(JTA) — Simone Veil, a well-known French politician and Holocaust survivor, has died.
Veil, a former minister of health who in 2012 was awarded France’s highest honor, passed away this week at her home in Paris, her family told the media in France on Friday. The scholar, former judge and feminist activist was 89.
A lawyer by education, Veil served as minister of health under the center-right government of Valery Giscard d’Estaing and later as president of the European Parliament, as well as a member of the Constitutional Council of France. In 1975, she led the legislation that legalized abortions in France.
President Emmanuel Macron offered his condolences.
“May her example inspire our fellow countrymen, who will find in her the best of France,” Macron said in a message to the family.
Former French President Francois Hollande presented Veil with the Grand Cross of the Legion of Honor at the Elysee Palace in 2012. Fewer than 70 people have received the Grand Cross since Napoleon Bonaparte established it in 1802.

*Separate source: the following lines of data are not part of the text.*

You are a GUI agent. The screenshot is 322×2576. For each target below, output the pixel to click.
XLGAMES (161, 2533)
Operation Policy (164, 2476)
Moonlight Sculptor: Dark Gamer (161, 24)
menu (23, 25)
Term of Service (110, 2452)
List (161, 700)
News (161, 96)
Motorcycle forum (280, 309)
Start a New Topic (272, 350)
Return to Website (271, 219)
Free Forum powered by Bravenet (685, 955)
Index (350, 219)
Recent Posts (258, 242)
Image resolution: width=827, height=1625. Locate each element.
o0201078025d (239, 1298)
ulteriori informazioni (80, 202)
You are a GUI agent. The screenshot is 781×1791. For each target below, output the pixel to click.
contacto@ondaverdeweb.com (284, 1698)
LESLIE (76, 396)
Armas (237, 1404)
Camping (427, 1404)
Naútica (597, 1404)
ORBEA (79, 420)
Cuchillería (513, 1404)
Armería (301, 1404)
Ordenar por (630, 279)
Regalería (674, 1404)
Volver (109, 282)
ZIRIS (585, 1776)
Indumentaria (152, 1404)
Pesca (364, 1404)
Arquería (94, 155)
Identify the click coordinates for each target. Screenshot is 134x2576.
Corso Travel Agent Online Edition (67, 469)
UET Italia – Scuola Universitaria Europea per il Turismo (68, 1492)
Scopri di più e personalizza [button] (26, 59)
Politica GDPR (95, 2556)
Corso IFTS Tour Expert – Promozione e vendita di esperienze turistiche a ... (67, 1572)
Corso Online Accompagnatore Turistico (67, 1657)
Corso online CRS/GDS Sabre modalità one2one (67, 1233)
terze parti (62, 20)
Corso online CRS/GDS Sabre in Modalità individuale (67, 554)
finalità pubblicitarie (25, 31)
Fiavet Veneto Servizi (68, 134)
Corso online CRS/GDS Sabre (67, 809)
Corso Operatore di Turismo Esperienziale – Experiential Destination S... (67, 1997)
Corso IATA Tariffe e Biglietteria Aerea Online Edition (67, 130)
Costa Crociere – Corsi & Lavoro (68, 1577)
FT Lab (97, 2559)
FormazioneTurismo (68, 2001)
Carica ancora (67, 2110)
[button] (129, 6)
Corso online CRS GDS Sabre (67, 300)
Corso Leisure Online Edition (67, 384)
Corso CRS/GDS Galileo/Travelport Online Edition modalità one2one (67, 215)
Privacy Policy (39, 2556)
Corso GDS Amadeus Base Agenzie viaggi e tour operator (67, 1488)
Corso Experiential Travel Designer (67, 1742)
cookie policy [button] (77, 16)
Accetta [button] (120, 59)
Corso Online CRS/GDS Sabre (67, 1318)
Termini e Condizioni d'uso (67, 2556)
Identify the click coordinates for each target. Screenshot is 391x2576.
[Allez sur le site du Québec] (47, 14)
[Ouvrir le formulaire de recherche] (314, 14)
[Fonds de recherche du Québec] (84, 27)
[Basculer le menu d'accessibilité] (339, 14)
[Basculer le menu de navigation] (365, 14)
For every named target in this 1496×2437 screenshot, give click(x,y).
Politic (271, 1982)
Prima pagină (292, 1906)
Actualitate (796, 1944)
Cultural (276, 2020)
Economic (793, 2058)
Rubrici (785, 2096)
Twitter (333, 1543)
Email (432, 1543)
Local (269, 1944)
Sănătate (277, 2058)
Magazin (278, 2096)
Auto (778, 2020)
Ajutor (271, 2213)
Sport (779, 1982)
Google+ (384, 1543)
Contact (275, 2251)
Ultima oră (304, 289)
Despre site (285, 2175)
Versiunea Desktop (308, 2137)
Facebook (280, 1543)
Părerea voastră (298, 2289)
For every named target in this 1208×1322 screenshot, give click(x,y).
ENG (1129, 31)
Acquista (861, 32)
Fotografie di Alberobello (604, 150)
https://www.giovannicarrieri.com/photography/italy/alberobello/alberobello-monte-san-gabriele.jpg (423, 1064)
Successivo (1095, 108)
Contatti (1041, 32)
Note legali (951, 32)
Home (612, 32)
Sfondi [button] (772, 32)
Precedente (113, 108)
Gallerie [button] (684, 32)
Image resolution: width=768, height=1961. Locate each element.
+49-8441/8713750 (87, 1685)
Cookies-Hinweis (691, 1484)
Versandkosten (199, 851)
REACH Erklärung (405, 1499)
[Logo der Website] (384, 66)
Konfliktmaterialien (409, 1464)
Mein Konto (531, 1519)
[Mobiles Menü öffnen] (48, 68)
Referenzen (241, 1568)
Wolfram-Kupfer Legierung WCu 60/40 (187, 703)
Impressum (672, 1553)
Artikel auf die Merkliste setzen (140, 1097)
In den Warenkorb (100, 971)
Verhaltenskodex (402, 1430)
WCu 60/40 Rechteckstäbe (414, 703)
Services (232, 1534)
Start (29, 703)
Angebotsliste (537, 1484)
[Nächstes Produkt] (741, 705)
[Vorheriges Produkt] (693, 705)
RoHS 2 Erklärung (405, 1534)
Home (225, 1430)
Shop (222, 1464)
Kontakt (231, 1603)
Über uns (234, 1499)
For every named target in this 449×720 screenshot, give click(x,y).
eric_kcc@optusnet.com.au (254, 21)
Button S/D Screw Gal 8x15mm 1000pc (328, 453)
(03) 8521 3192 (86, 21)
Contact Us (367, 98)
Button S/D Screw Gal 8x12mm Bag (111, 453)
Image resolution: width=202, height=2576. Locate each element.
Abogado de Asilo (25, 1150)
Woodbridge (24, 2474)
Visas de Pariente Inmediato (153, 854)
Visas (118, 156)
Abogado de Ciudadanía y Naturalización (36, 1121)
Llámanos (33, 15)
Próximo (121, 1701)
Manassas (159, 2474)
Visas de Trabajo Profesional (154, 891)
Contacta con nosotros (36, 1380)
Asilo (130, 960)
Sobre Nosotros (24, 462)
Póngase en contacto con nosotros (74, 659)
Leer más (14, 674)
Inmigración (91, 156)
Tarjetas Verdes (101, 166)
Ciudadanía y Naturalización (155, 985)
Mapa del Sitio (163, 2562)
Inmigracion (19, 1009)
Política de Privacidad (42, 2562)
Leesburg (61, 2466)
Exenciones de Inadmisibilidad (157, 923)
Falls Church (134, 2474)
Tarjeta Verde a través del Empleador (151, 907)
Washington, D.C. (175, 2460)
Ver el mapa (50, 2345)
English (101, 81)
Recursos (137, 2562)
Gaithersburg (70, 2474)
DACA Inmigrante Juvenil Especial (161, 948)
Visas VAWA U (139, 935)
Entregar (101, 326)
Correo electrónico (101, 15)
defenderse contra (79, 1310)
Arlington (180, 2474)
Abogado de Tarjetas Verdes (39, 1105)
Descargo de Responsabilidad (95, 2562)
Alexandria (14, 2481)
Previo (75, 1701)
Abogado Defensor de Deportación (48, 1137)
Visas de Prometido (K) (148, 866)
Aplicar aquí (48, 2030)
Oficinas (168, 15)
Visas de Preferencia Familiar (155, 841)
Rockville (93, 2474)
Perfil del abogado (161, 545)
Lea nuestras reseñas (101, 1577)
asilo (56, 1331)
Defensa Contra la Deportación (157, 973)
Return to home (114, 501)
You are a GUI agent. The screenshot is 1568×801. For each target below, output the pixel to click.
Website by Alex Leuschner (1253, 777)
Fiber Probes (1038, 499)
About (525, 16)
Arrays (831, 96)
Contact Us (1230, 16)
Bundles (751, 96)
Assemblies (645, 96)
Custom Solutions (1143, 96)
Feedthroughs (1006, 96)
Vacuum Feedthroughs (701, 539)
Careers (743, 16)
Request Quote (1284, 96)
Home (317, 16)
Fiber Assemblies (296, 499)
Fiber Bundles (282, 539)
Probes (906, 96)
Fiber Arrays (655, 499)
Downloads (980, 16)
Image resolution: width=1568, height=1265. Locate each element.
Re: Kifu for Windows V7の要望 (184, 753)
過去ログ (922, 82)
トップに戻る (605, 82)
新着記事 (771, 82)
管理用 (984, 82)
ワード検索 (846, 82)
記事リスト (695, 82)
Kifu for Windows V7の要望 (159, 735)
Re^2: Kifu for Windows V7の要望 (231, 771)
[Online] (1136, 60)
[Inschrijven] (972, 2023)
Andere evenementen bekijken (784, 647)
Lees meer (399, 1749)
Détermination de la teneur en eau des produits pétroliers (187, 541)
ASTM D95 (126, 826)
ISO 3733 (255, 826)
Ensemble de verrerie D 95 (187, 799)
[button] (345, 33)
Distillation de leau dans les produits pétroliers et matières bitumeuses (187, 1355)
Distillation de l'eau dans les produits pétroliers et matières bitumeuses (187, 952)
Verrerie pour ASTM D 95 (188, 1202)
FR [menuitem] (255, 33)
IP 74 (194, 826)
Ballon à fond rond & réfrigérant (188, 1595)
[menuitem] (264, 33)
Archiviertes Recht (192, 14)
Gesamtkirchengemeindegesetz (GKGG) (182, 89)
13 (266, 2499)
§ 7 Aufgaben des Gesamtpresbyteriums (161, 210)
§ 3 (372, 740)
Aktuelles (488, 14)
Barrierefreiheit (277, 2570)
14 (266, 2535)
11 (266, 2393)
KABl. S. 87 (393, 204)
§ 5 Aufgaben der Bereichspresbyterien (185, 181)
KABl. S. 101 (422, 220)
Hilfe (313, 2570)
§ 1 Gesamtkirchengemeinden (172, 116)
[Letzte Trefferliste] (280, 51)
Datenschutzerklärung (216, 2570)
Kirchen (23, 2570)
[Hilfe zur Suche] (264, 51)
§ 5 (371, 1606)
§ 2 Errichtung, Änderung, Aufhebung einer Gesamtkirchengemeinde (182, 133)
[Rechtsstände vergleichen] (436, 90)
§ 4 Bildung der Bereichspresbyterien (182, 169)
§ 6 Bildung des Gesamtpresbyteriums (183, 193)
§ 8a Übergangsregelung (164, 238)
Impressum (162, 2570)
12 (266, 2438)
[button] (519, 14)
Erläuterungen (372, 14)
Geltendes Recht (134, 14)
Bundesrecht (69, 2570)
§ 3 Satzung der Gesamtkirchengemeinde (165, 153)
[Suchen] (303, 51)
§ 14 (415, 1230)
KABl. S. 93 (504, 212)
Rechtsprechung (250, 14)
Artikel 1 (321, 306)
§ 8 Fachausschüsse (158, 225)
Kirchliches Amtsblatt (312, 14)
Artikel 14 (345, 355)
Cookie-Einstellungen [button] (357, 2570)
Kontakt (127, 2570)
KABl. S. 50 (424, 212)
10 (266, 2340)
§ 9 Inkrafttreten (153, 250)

Veil, a native of Nice, was imprisoned at Auschwitz and later Bergen-Belsen before she was liberated in April 1945. She published the best-selling autobiography “A Life” in 2007. The following year she was admitted to the Academie Francaise, a highly prestigious institution comprising individuals, often philosophers and writers, recognized for scholarly excellence.
The institution, which has 35 members, of whom only six are women, was “revolutionized” by the admittance of Veil, a longtime campaigner for women’s rights, according to an obituary written about Veil by the RTL broadcaster.
The president of CRIF, the umbrella organization representing French Jewish communities, wrote in a statement that he was “immensely saddened by the passing of Veil.
“With her high standards and loyalty, this activist for women’s rights has left an indelible mark on French politics and its intellectual life,” Francis Kalifat wrote, adding that Veil had done so “with courage and dignity.”
In 2012, CRIF described Veil as “one of France’s most cherished personalities and someone who plays an important role in keeping her camp from succumbing to the temptation of allying with the Front National” nationalist party.
“Her name is associated with women’s equality, the memory of the Shoah and the European community,” CRIF added.